WORK TO BE COMPLETED: Return all the lines below in which the string "Toggle" appears.

==== DATASET RECORDS ====

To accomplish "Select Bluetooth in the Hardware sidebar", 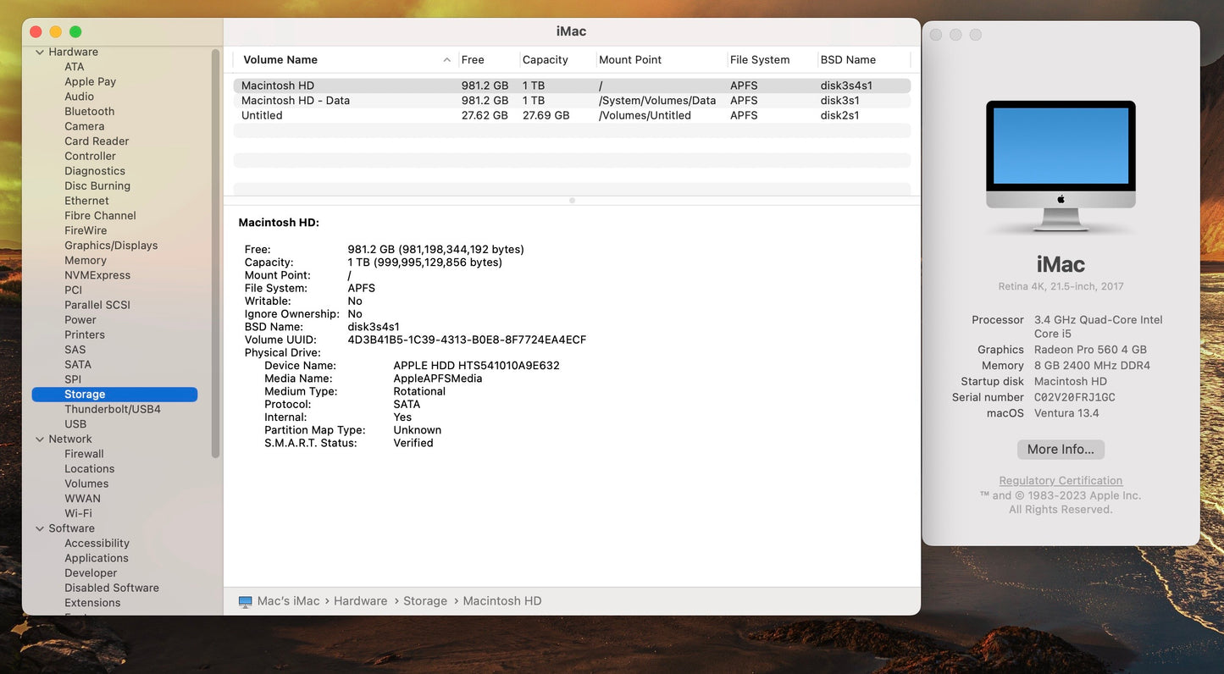I will click(89, 111).
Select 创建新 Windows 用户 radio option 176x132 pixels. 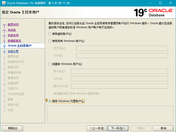(50, 64)
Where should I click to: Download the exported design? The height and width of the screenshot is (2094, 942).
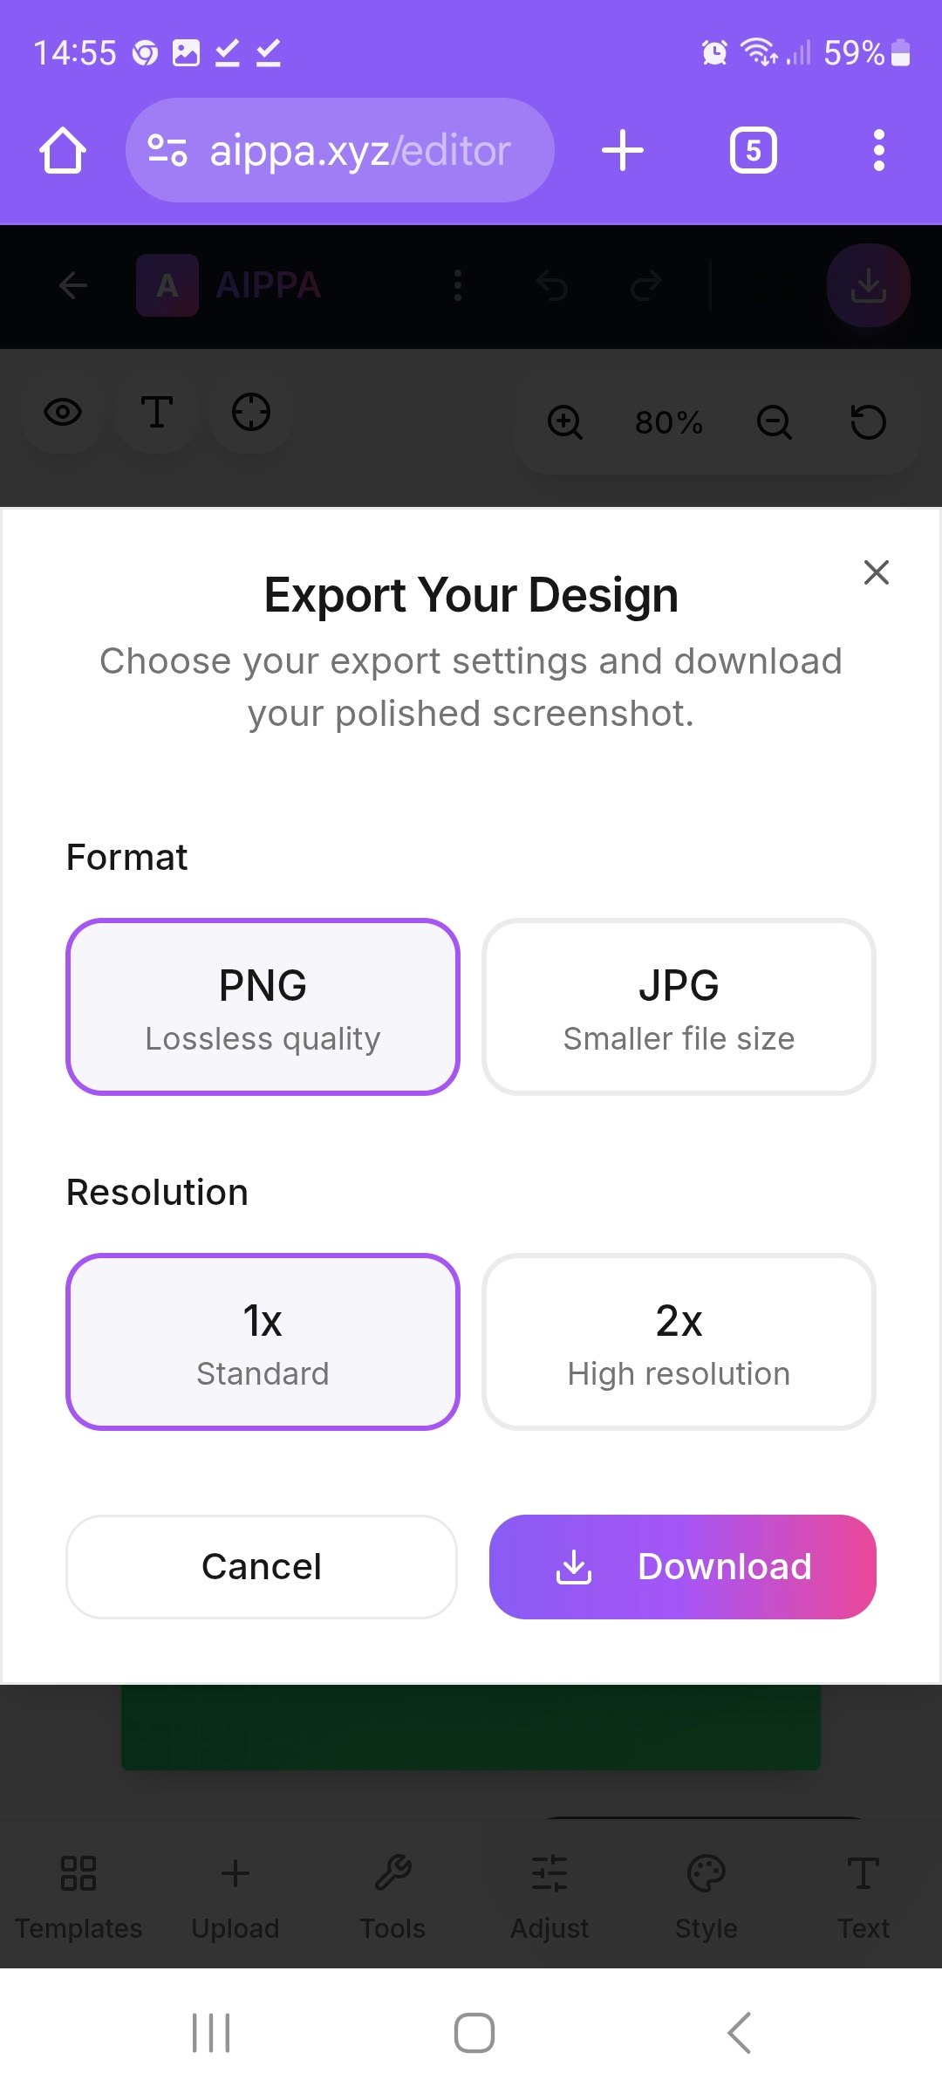click(x=683, y=1565)
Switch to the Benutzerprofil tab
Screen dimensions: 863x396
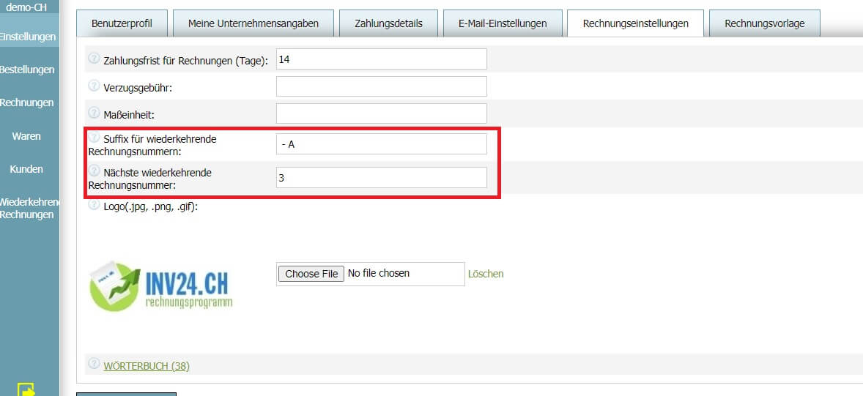122,23
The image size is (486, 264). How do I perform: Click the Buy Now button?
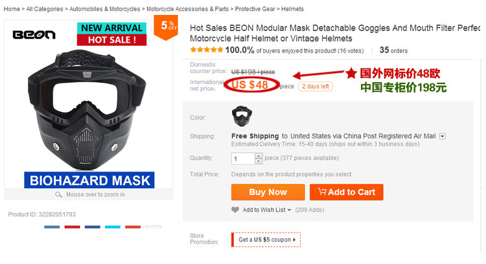268,192
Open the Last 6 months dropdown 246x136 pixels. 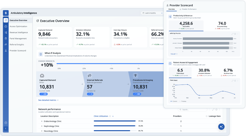[152, 13]
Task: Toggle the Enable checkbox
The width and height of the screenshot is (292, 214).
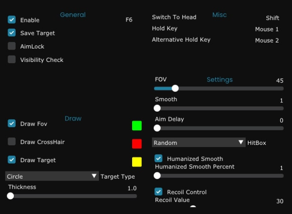Action: point(12,20)
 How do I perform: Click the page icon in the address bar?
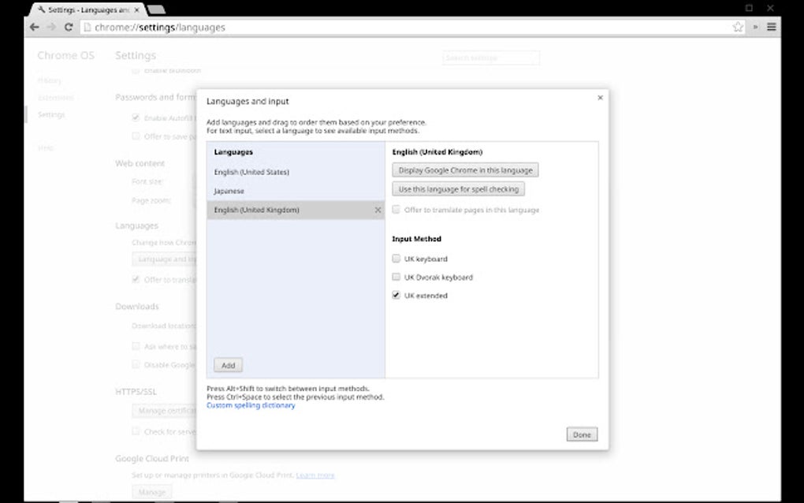[88, 27]
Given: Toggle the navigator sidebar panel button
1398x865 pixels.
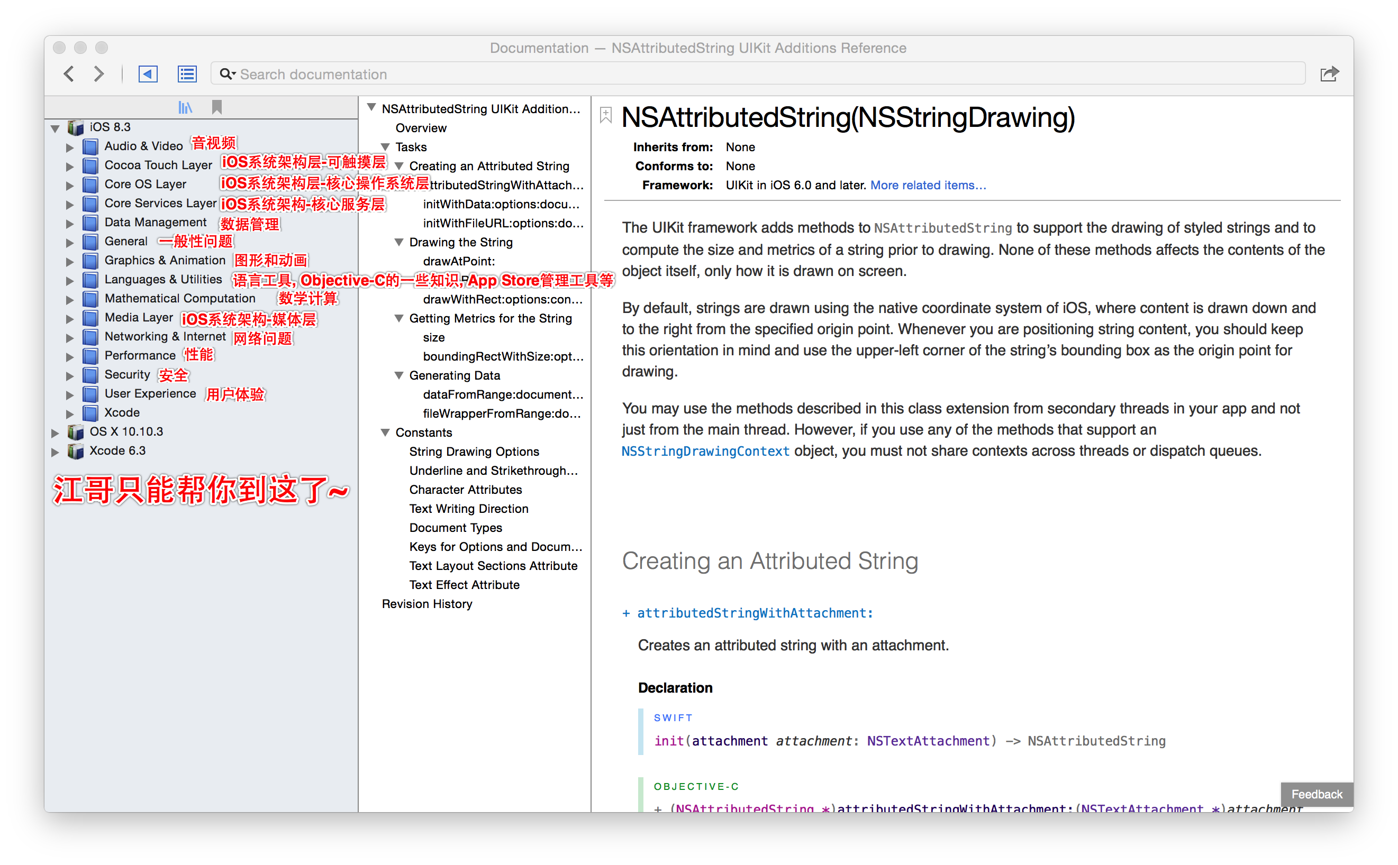Looking at the screenshot, I should click(148, 74).
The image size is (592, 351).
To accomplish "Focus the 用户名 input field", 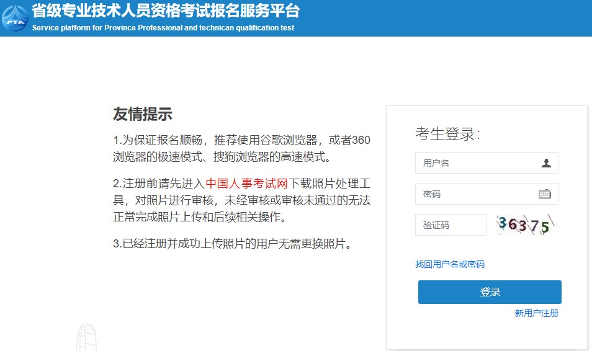I will (x=478, y=163).
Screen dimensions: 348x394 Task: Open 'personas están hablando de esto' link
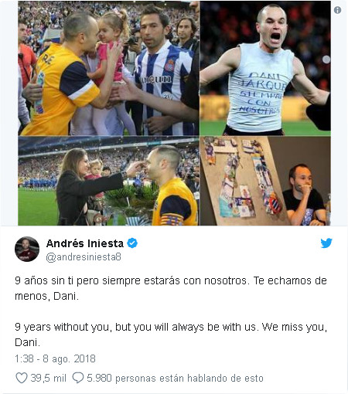tap(189, 379)
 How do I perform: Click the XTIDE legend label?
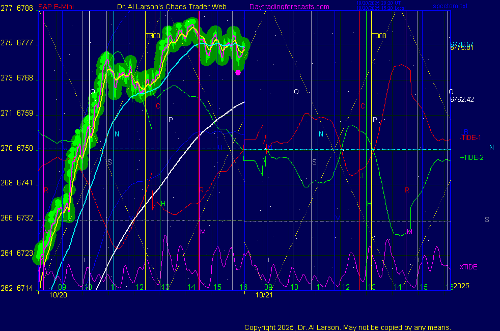[468, 267]
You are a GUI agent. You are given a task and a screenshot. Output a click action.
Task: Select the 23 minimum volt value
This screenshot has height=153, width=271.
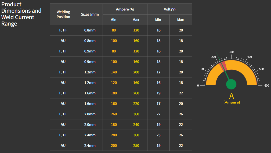(158, 135)
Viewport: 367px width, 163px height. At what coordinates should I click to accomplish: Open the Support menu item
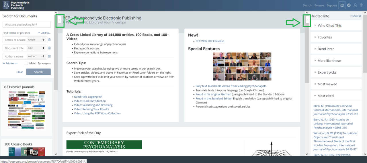point(332,5)
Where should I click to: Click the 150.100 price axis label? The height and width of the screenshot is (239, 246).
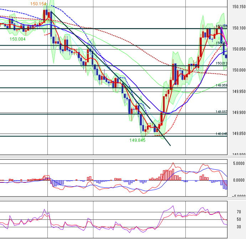238,28
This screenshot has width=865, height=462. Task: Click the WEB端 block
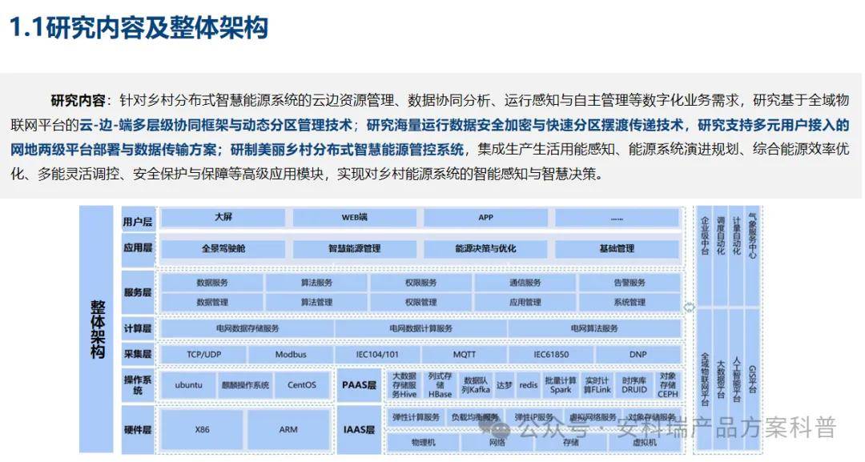[354, 217]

====

SOLVED PROBLEM:
Task: Toggle the Enable checkbox
Given: Toggle the navigator sidebar panel button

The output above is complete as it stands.